Investors wanting to invest in access to energy in India face many challenges, including the lack of an easy exit, the need for ‘patience’ and the lack of transparency. But perhaps the biggest challenge is the lack of organizations that are ready for investment. The key to progress seems to be increasing the number of social enterprises and getting them off the ground – hence the need for investors ready to invest at an early stage, both grantmakers and social investors.
For social investors in this space, what is needed in projects is ‘commercial viability and a good service that impacts the low-income community’, says Keith Allman of Bamboo Finance. This is echoed by Ross Baird of First Light Ventures (an independent fund within Gray Ghost Ventures). ‘We only look at a business if it provides substantial improvements in the lives of people in poverty,’ he says. ‘Then we look for the most commercially viable of these, as the best use of our funds.’ Their goal is ‘to achieve the same return as from a Silicon Valley investment’. This combination is the key to sustainability, according to Richenda Van Leeuwen, senior director of the Energy Access Initiative at the UN Foundation. ‘Well-meant projects with no sustainable market mechanism are no good,’ she says. ‘Social investors need to be savvy investors: they must do their homework and check they are backing the right people.’

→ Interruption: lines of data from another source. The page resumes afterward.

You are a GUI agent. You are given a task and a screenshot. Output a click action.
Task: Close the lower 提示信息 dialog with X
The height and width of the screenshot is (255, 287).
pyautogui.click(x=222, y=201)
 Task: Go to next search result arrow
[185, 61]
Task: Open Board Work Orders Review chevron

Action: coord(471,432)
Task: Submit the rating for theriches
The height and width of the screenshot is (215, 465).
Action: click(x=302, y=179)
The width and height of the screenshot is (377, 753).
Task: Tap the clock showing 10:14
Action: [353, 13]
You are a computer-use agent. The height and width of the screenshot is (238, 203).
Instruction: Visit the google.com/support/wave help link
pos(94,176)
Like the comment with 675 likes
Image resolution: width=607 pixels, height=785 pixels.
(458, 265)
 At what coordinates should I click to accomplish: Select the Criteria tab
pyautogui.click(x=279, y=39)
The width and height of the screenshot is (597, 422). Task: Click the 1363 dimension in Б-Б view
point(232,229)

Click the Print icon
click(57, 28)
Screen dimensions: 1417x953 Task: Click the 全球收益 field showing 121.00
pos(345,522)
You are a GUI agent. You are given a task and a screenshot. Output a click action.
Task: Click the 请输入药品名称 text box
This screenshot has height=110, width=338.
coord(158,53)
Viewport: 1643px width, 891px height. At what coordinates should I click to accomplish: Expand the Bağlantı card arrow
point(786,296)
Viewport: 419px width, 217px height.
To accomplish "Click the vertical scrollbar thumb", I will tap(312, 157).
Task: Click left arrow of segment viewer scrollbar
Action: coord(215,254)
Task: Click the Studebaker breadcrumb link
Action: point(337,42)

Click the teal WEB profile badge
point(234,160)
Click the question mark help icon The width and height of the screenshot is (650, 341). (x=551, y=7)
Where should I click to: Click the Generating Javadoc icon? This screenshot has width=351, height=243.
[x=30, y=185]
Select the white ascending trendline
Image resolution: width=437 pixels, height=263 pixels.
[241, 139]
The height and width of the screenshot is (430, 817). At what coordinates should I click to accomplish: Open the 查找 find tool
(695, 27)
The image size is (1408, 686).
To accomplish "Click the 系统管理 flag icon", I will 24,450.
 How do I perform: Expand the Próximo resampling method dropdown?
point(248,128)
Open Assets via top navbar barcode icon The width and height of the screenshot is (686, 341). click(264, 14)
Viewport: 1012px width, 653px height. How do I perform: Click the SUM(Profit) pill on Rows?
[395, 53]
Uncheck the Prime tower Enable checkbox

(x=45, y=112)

The lack of ‘investment-ready’ projects is referred to by many of the people we spoke to. Among them is Vineet Rai, founder of Aavishkaar (see interview), who identified this as ‘the most critical question’ and founded a company called Intellecap in 2002 specifically to ‘identify people who are doing innovative work and take them through a process of mentoring and developing their business plans’. ‘I think the biggest challenge is to find the entrepreneurs, to get more Mr Pandeys,’ said Deepak Gupta, Secretary of the Ministry for New and Renewable Energy (see interview).
Karan Gupta, founding partner of the newly established Breathe India Ventures,
has looked at 100 social entrepreneurs in the last 18 months and has yet to close a deal – though he has a couple of organizations shortlisted. ‘Entrepreneurship is new in India and entrepreneurs are not financially savvy,’ he says. ‘Many have ideas that are very theoretical; the documents they present don’t really amount to a business plan or a financial forecast. They don’t have a macro view of their industry or any clear idea of who their competitors are.’ However, among these, he says, there are companies doing some brilliant work without any access to external capital. For all these reasons, Breathe India will be focusing on offering early-stage equity in the clean tech sector.
According to Keith Allman, Bamboo Finance is also considering setting up an early-stage fund. When he joined Bamboo, he says, he noticed ‘that some of the work was very early stage, really “incubation” strategies’ and there seemed to be a great need for this sort of investment. The new fund can be seen as a response to this situation. He also wonders if this incubatory role could also be filled by grants. ‘The new fund is early stage,’ he says, ‘but perhaps still not quite seed “zero” funding, so there could be a role for grants it as well.’ This is of course the role that Shell Foundation played with Husk Power.
The lack of easy exit
Social investors generally have to wait a long time for ‘exit’ – hence the term ‘patient capital’. Social businesses grow very slowly compared to other businesses, points out Neera Nundy of Dasra. ‘The margins are small with BOP (bottom of the pyramid) customers, so you need high numbers for an enterprise to be sustainable.’ In India, she says, ‘you have to sit on investments for a long time. Investors must be patient, even compared with impact investing in the US or UK.’ According to Richenda Van Leeuwen, investors often want 19-20 per cent returns to offset this level of risk, ‘which can exclude valuable social enterprises’. What are needed, then, are patient investors, led by the needs of the entrepreneurs, and willing to accept single-digit financial returns that instead maximize the social good provided by the entity.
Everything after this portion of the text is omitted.